Each record below must be written out exactly as given.

[Records supplied Boundary: Start]

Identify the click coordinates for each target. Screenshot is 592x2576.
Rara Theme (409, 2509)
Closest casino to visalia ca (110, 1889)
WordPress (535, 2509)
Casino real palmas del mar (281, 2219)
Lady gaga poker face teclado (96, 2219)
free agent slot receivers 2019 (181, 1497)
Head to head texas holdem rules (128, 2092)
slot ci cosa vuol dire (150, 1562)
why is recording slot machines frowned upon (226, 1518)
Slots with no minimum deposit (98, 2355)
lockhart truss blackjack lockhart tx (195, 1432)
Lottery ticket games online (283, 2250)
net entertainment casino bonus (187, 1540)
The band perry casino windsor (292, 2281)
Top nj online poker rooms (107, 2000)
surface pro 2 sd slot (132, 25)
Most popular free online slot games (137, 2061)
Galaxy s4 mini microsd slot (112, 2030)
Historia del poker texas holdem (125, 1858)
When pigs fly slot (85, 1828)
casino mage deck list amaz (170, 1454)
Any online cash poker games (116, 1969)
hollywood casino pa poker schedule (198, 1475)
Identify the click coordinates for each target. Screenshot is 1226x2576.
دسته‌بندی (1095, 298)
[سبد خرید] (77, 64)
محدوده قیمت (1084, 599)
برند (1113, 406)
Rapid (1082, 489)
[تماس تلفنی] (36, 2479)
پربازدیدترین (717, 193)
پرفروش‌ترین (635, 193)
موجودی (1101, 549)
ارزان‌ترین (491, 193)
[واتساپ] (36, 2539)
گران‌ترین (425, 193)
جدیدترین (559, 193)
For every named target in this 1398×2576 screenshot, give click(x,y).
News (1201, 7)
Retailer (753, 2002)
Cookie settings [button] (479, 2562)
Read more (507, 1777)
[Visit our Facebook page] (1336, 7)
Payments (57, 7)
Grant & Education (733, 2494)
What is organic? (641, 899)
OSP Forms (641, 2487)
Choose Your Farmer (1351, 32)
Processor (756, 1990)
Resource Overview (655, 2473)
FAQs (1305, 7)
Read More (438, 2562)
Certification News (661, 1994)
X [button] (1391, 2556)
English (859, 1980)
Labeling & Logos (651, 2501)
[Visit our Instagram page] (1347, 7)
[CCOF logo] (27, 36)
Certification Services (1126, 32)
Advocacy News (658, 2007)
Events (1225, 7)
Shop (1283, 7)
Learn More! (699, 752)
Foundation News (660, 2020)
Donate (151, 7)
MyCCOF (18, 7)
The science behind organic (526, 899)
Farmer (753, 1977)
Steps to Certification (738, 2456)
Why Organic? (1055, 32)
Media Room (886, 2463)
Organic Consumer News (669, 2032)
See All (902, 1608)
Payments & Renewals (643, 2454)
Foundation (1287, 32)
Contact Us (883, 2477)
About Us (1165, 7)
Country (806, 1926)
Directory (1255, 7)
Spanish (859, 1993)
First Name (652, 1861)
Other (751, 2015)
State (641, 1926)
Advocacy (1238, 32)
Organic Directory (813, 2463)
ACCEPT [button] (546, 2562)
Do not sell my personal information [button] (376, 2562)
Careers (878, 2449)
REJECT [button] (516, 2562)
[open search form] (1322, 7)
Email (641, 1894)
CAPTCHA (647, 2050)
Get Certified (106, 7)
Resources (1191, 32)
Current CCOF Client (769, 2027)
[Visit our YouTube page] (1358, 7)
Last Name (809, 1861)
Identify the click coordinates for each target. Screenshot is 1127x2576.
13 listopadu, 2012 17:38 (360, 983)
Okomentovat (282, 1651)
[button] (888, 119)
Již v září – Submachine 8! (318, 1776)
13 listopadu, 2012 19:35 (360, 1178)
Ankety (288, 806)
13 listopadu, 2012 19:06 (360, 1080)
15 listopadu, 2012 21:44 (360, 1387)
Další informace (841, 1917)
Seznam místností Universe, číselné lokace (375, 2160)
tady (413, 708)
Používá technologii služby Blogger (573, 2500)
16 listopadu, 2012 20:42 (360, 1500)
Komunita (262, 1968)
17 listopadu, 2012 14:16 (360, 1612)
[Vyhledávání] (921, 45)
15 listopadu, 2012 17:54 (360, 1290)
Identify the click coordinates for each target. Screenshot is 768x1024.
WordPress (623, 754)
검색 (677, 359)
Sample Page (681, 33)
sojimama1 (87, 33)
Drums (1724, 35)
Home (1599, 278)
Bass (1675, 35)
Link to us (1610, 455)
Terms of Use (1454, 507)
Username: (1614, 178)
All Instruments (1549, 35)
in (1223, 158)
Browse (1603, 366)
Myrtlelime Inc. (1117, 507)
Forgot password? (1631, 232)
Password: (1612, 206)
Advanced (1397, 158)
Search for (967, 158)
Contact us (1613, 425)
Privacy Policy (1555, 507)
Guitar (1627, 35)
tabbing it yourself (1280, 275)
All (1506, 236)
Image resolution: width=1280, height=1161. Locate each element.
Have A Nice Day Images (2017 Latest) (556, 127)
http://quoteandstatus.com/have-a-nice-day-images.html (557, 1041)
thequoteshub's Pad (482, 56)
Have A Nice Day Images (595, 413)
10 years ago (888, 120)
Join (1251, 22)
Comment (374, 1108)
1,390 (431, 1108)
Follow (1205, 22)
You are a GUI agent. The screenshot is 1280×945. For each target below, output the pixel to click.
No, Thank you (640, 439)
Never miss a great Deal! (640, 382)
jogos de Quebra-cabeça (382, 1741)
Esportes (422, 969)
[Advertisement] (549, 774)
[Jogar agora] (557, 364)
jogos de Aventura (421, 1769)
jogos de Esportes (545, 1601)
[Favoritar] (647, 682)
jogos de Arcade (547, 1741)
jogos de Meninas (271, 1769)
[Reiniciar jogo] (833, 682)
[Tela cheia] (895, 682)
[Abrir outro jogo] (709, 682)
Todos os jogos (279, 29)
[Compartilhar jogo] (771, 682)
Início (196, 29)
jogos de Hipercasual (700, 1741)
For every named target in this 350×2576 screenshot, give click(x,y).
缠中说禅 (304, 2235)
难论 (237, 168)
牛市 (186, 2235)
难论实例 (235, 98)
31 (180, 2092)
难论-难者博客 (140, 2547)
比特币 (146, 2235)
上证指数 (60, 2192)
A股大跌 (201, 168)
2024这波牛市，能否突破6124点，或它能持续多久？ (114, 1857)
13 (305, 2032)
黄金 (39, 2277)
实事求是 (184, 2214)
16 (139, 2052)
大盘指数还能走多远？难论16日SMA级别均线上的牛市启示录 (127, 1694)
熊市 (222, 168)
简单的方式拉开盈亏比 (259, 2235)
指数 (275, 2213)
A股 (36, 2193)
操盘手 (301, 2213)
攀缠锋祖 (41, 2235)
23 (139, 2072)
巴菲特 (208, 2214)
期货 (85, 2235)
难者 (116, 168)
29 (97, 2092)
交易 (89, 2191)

[Records supplied Boundary: End]

▶ **Exercise response**:
Identify the click coordinates for each target. Screenshot is 592x2576.
Rara Theme (409, 2509)
Closest casino to visalia ca (110, 1889)
WordPress (535, 2509)
Casino real palmas del mar (281, 2219)
Lady gaga poker face teclado (96, 2219)
free agent slot receivers 2019 (181, 1497)
Head to head texas holdem rules (128, 2092)
slot ci cosa vuol dire (150, 1562)
why is recording slot machines frowned upon (226, 1518)
Slots with no minimum deposit (98, 2355)
lockhart truss blackjack lockhart tx (195, 1432)
Lottery ticket games online (283, 2250)
net entertainment casino bonus (187, 1540)
The band perry casino windsor (292, 2281)
Top nj online poker rooms (107, 2000)
surface pro 2 sd slot (132, 25)
Most popular free online slot games (137, 2061)
Galaxy s4 mini microsd slot (112, 2030)
Historia del poker texas holdem (125, 1858)
When pigs fly slot (85, 1828)
casino mage deck list amaz (170, 1454)
Any online cash poker games (116, 1969)
hollywood casino pa poker schedule (198, 1475)
Identify the click coordinates for each target. Screenshot is 1226x2576.
دسته‌بندی (1095, 298)
[سبد خرید] (77, 64)
محدوده قیمت (1084, 599)
برند (1113, 406)
Rapid (1082, 489)
[تماس تلفنی] (36, 2479)
پربازدیدترین (717, 193)
پرفروش‌ترین (635, 193)
موجودی (1101, 549)
ارزان‌ترین (491, 193)
[واتساپ] (36, 2539)
گران‌ترین (425, 193)
جدیدترین (559, 193)
For every named target in this 1398×2576 screenshot, give click(x,y).
News (1201, 7)
Retailer (753, 2002)
Cookie settings [button] (479, 2562)
Read more (507, 1777)
[Visit our Facebook page] (1336, 7)
Payments (57, 7)
Grant & Education (733, 2494)
What is organic? (641, 899)
OSP Forms (641, 2487)
Choose Your Farmer (1351, 32)
Processor (756, 1990)
Resource Overview (655, 2473)
FAQs (1305, 7)
Read More (438, 2562)
Certification News (661, 1994)
X [button] (1391, 2556)
English (859, 1980)
Labeling & Logos (651, 2501)
[Visit our Instagram page] (1347, 7)
[CCOF logo] (27, 36)
Certification Services (1126, 32)
Advocacy News (658, 2007)
Events (1225, 7)
Shop (1283, 7)
Learn More! (699, 752)
Foundation News (660, 2020)
Donate (151, 7)
MyCCOF (18, 7)
The science behind organic (526, 899)
Farmer (753, 1977)
Steps to Certification (738, 2456)
Why Organic? (1055, 32)
Media Room (886, 2463)
Organic Consumer News (669, 2032)
See All (902, 1608)
Payments & Renewals (643, 2454)
Foundation (1287, 32)
Contact Us (883, 2477)
About Us (1165, 7)
Country (806, 1926)
Directory (1255, 7)
Spanish (859, 1993)
First Name (652, 1861)
Other (751, 2015)
State (641, 1926)
Advocacy (1238, 32)
Organic Directory (813, 2463)
ACCEPT [button] (546, 2562)
Do not sell my personal information [button] (376, 2562)
Careers (878, 2449)
REJECT [button] (516, 2562)
[open search form] (1322, 7)
Email (641, 1894)
CAPTCHA (647, 2050)
Get Certified (106, 7)
Resources (1191, 32)
Current CCOF Client (769, 2027)
[Visit our YouTube page] (1358, 7)
Last Name (809, 1861)
Identify the click coordinates for each target. Screenshot is 1127x2576.
13 listopadu, 2012 17:38 (360, 983)
Okomentovat (282, 1651)
[button] (888, 119)
Již v září – Submachine 8! (318, 1776)
13 listopadu, 2012 19:35 (360, 1178)
Ankety (288, 806)
13 listopadu, 2012 19:06 (360, 1080)
15 listopadu, 2012 21:44 (360, 1387)
Další informace (841, 1917)
Seznam místností Universe, číselné lokace (375, 2160)
tady (413, 708)
Používá technologii služby Blogger (573, 2500)
16 listopadu, 2012 20:42 (360, 1500)
Komunita (262, 1968)
17 listopadu, 2012 14:16 (360, 1612)
[Vyhledávání] (921, 45)
15 listopadu, 2012 17:54 (360, 1290)
Identify the click coordinates for each target. Screenshot is 768x1024.
WordPress (623, 754)
검색 (677, 359)
Sample Page (681, 33)
sojimama1 (87, 33)
Drums (1724, 35)
Home (1599, 278)
Bass (1675, 35)
Link to us (1610, 455)
Terms of Use (1454, 507)
Username: (1614, 178)
All Instruments (1549, 35)
in (1223, 158)
Browse (1603, 366)
Myrtlelime Inc. (1117, 507)
Forgot password? (1631, 232)
Password: (1612, 206)
Advanced (1397, 158)
Search for (967, 158)
Contact us (1613, 425)
Privacy Policy (1555, 507)
Guitar (1627, 35)
tabbing it yourself (1280, 275)
All (1506, 236)
Image resolution: width=1280, height=1161. Locate each element.
Have A Nice Day Images (2017 Latest) (556, 127)
http://quoteandstatus.com/have-a-nice-day-images.html (557, 1041)
thequoteshub's Pad (482, 56)
Have A Nice Day Images (595, 413)
10 years ago (888, 120)
Join (1251, 22)
Comment (374, 1108)
1,390 (431, 1108)
Follow (1205, 22)
You are a GUI agent. The screenshot is 1280×945. For each target below, output the pixel to click.
No, Thank you (640, 439)
Never miss a great Deal! (640, 382)
jogos de Quebra-cabeça (382, 1741)
Esportes (422, 969)
[Advertisement] (549, 774)
[Jogar agora] (557, 364)
jogos de Aventura (421, 1769)
jogos de Esportes (545, 1601)
[Favoritar] (647, 682)
jogos de Arcade (547, 1741)
jogos de Meninas (271, 1769)
[Reiniciar jogo] (833, 682)
[Tela cheia] (895, 682)
[Abrir outro jogo] (709, 682)
Todos os jogos (279, 29)
[Compartilhar jogo] (771, 682)
Início (196, 29)
jogos de Hipercasual (700, 1741)
For every named target in this 350×2576 screenshot, give click(x,y).
缠中说禅 (304, 2235)
难论 (237, 168)
牛市 (186, 2235)
难论实例 (235, 98)
31 (180, 2092)
难论-难者博客 (140, 2547)
比特币 (146, 2235)
上证指数 (60, 2192)
A股大跌 (201, 168)
2024这波牛市，能否突破6124点，或它能持续多久？ (114, 1857)
13 (305, 2032)
黄金 (39, 2277)
实事求是 (184, 2214)
16 (139, 2052)
大盘指数还能走多远？难论16日SMA级别均线上的牛市启示录 (127, 1694)
熊市 (222, 168)
简单的方式拉开盈亏比 (259, 2235)
指数 (275, 2213)
A股 (36, 2193)
操盘手 (301, 2213)
攀缠锋祖 (41, 2235)
23 (139, 2072)
巴菲特 (208, 2214)
期货 (85, 2235)
难者 (116, 168)
29 (97, 2092)
交易 (89, 2191)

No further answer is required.